# Stiffest DJ Fork



## ksquared (Jul 30, 2011)

I just got into the dj scene with a 2009 jamis kromo. It has a suntour duro dj fork and even when its tuned as stiff as possible, it's a lot more plush then i want. Now I'm looking to build up an NS Suburban Dirt and am wanting help getting the right fork. Any suggestions?


----------



## briantortilla (Jun 18, 2009)

My 2009 Argyle 318 is super stiff when the compression is turned all the way up. And if you get sick of it, you can turn it back down and have a nice "soft" fork.


----------



## cmc4130 (Jan 30, 2008)

If it's an air fork (or one side air) then you can stiffen it up by adding air with a shock pump. If it's not air, then stiffening has to do with switching springs.


----------



## ksquared (Jul 30, 2011)

im not super worried about changing the suntour, from what i've heard it's not the greatest fork in the first place. thanks for letting me know about the 318. im still deciding whether i want to pay the extra money for 409s. obviously they're lighter and from what i can tell they're easier to adjust. the only think i don't like about the 409's is that it doesn't have a lock out, but i guess you can always just pump it up like crazy? haha i don't know, what do you guys think?


----------



## briantortilla (Jun 18, 2009)

I dont know what you are talking about by saying that the 409 is easier to adjust. For the 318, all you have to do us turn the compression dial and the fork is instantly stiffer. No need for a pump because it is not an air shock.


----------



## ksquared (Jul 30, 2011)

....................

__Required work__
1. According to the DJ fork thread, which fork came on the 2009 Jamis Kromo?
2. Extend the DJ fork thread beyond its final line.

__Information given__
....................

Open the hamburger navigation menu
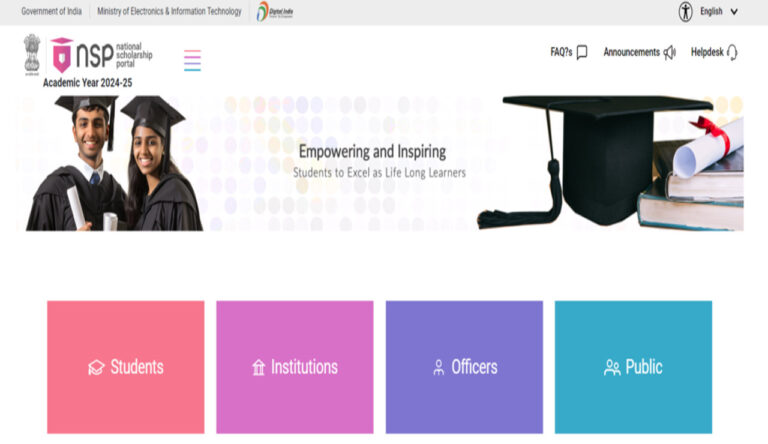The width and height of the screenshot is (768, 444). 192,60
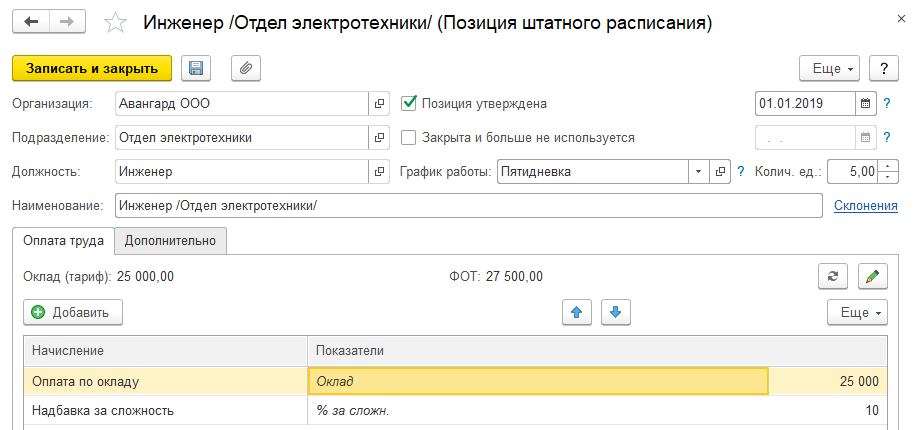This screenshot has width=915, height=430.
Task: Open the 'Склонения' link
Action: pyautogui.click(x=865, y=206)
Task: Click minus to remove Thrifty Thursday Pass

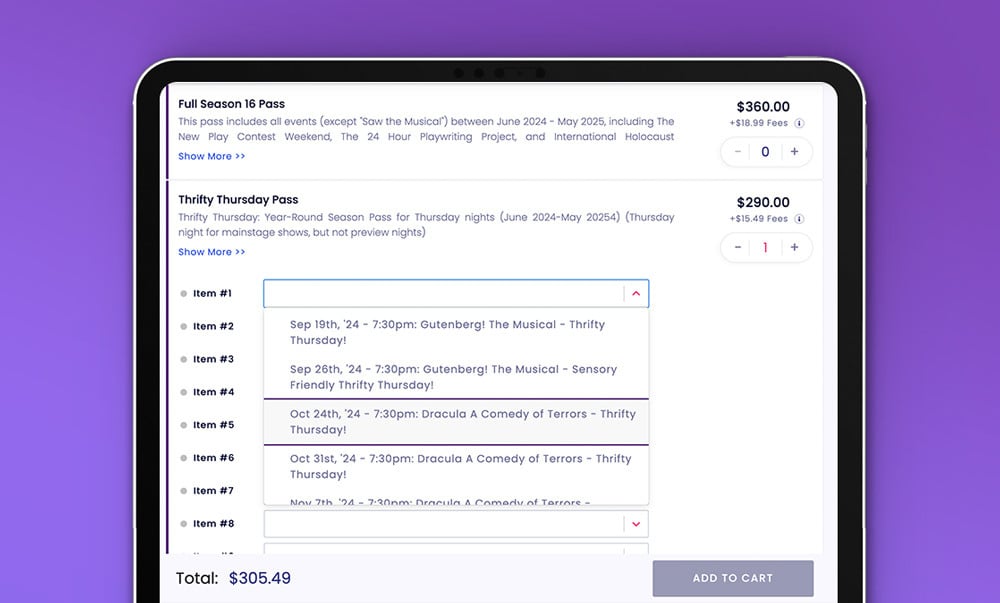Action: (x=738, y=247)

....................

__Expected answers__
1. A SunTour Duro DJ fork.

2.
true, i was think more along the lines of not having to replace springs


----------



## briantortilla (Jun 18, 2009)

Oh, that makes sense. I just dont like to have to carry around a shock pump.


----------



## Lenny.walker (Aug 31, 2011)

Been looking for a new fork for my stp2, trying to keep it on the cheap side. any info is appreciated
Thanks


----------



## cmc4130 (Jan 30, 2008)

If you want a light air fork that is supposedly good enough for dirt jumping, check out the X-Fusion Velvet aka Velour . Only 3.9 pounds.

I have had great experience with the Manitou Gold Label DJ Series II. It's not made any more. They have replaced it with the Circus.


----------



## rogbie (Jun 20, 2011)

i ride a 318 for park, street, and dj. i was looking at the 409, but decided against it. the 318 gets my vote.


----------



## zx12rider (Nov 4, 2008)

the circus expert is a really great fork, with air assist and you can lock it out


----------



## Jason B (Aug 15, 2008)

briantortilla said:


> For the 318, all you have to do us turn the compression dial and the fork is instantly stiffer. No need for a pump because it is not an air shock.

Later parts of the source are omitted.